* [Stored data entries]:
============================================================
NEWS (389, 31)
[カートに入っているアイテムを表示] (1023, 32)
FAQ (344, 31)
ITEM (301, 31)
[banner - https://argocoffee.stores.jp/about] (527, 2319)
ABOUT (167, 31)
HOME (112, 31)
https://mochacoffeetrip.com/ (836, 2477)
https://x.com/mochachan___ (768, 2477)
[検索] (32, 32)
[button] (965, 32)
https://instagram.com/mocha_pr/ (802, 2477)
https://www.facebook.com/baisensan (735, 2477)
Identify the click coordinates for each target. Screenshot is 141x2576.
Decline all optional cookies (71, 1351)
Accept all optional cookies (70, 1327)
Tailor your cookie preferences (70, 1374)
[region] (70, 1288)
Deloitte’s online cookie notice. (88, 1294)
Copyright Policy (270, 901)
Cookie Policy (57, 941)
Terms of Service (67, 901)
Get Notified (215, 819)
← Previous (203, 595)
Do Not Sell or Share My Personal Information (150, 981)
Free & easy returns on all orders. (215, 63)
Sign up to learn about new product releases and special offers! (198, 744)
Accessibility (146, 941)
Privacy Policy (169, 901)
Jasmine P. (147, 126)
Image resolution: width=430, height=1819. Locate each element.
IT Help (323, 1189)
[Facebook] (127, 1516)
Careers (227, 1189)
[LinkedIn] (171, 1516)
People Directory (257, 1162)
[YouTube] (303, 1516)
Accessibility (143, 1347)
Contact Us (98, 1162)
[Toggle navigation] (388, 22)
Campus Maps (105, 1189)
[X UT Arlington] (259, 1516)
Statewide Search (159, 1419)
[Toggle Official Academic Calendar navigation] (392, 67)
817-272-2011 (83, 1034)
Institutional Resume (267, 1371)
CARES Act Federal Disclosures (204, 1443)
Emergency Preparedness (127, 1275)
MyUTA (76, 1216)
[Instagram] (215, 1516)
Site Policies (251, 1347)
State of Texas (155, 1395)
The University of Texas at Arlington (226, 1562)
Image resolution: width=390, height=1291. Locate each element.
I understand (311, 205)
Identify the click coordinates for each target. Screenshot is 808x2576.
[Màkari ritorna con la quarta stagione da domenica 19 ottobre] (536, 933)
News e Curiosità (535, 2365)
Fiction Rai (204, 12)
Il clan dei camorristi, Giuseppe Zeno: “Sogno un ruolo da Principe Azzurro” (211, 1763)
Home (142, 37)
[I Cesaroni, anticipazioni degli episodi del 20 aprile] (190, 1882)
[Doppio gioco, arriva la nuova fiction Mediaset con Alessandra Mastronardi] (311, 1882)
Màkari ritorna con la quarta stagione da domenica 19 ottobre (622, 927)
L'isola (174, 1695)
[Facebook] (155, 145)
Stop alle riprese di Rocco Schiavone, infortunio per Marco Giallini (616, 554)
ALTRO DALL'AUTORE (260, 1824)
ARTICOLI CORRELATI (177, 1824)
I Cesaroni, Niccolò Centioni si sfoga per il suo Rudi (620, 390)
============================================================
* [Prompt]: Word for word, restate the data above from its first line down to and including the line with "Free & easy returns on all orders. (215, 63)".

* [Final answer]:
NEWS (389, 31)
[カートに入っているアイテムを表示] (1023, 32)
FAQ (344, 31)
ITEM (301, 31)
[banner - https://argocoffee.stores.jp/about] (527, 2319)
ABOUT (167, 31)
HOME (112, 31)
https://mochacoffeetrip.com/ (836, 2477)
https://x.com/mochachan___ (768, 2477)
[検索] (32, 32)
[button] (965, 32)
https://instagram.com/mocha_pr/ (802, 2477)
https://www.facebook.com/baisensan (735, 2477)
Identify the click coordinates for each target. Screenshot is 141x2576.
Decline all optional cookies (71, 1351)
Accept all optional cookies (70, 1327)
Tailor your cookie preferences (70, 1374)
[region] (70, 1288)
Deloitte’s online cookie notice. (88, 1294)
Copyright Policy (270, 901)
Cookie Policy (57, 941)
Terms of Service (67, 901)
Get Notified (215, 819)
← Previous (203, 595)
Do Not Sell or Share My Personal Information (150, 981)
Free & easy returns on all orders. (215, 63)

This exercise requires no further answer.